ENSINO Data de Publicação: 19 jun 2026 16:44 Data de Atualização: 19 jun 2026 16:56
Com o objetivo de conscientizar os jovens sobre os perigos da internet, o Câmpus Florianópolis do IFSC, com a promoção da Coordenadoria Pedagógica, recebeu nesta quinta-feira (18), a palestra "Conhecer para se proteger – uma mudança comportamental no âmbito digital". O evento foi conduzido pelo policial civil Fábio Volpato e ocorreu nos turnos matutino e vespertino, voltado especificamente para os alunos dos cursos técnicos integrados.
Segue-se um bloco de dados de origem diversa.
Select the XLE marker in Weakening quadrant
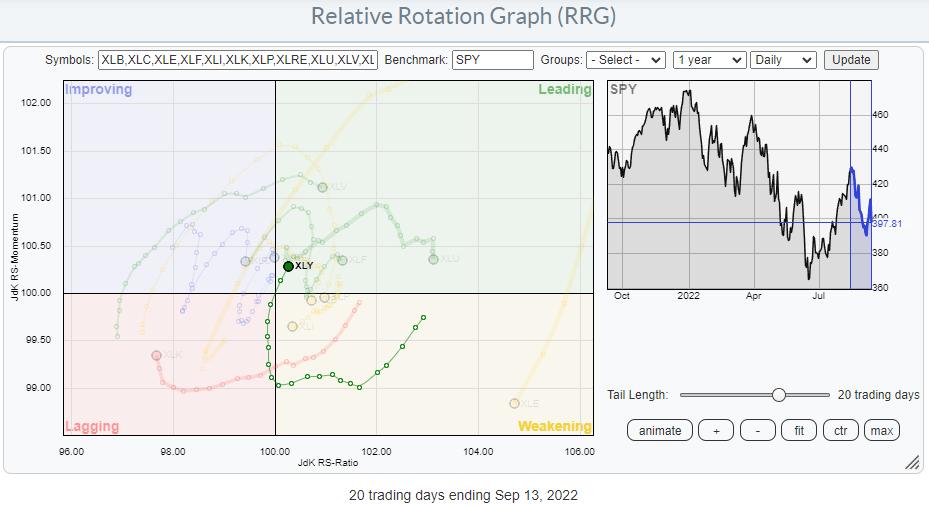The width and height of the screenshot is (929, 506). (514, 403)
A iniciativa faz parte de um programa conjunto entre o Poder Judiciário de Santa Catarina, a Polícia Civil e a Secretaria de Estado da Educação. Durante a apresentação, Volpato apresentou dados indicando que os brasileiros passam, em média, mais de nove horas diárias conectados. Com base em uma pesquisa da Microsoft, o palestrante revelou que 74% dos adolescentes no país relatam já ter sofrido algum tipo de risco no meio digital.
Ele explicou que fatores biológicos contribuem para essa exposição constante, já que o córtex pré-frontal, área do cérebro responsável pelo julgamento, só termina de se desenvolver por volta dos 25 anos. "Um adolescente ele é muito impulsivo. Ele quer as recompensas de imediato, ele age de forma emocional, não na razão. Então, quase sempre, vocês são fragilizados, são vulneráveis para criminosos", alertou o policial.
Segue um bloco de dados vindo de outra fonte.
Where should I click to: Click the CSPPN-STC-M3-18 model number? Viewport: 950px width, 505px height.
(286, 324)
Riscos em jogos online e promessas falsas
O palestrante destacou que os criminosos estudam suas vítimas e usam iscas atrativas, especialmente em jogos online e redes sociais, que são os ambientes onde os jovens passam a maior parte do tempo. É comum que predadores ofereçam moedas virtuais para ganhar a confiança dos estudantes ou enviem links maliciosos com falsas promessas de ganhos financeiros fáceis. Ao clicar e baixar aplicativos desconhecidos, os alunos podem ter seus dispositivos infectados e suas senhas roubadas, facilitando crimes de extorsão. "Atrás daquele computador, eu posso ser quem eu quiser. Então, tem criminosos se passando por criança, tem gente se passando por adultos", ressaltou Volpato, comparando o anonimato digital a uma máscara que facilita a manipulação.
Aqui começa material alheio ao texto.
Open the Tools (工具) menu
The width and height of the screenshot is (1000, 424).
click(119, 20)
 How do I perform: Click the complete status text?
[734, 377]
Outro ponto de alerta abordado no encontro foi a falsa sensação de impunidade no mundo virtual. O policial advertiu que a internet deixa rastros e que os atos de violência digital, como o cyberbullying, geram sérias consequências legais. Jovens de 12 a 18 anos incompletos respondem por atos infracionais na esfera penal, mas os prejuízos financeiros em casos de processos recaem sobre a família. "Quem vai pagar os danos a outra pessoa são os responsáveis de vocês. O pai, a mãe, os responsáveis que estão lá trabalhando, guardando dinheiro, e vão ter que devolver esse dinheiro para a vítima", explicou.
Literacia digital como forma de defesa
Para evitar cair em golpes, a principal recomendação de segurança apresentada foi o desenvolvimento do que o agente chamou de literacia digital, que envolve manter perfis de redes sociais privados e adotar uma postura questionadora. Volpato orientou que, ao menor sinal de risco, chantagem ou extorsão, os adolescentes devem parar de interagir com o criminoso e buscar imediatamente a ajuda de um adulto de confiança.
"Literacia digital é a capacidade de autorregulação do sujeito no ambiente digital. Eu analiso e vou em outro site para certificar, para validar se aquilo dali é verdadeiro ou não", concluiu o palestrante sobre a importância do pensamento crítico na rede.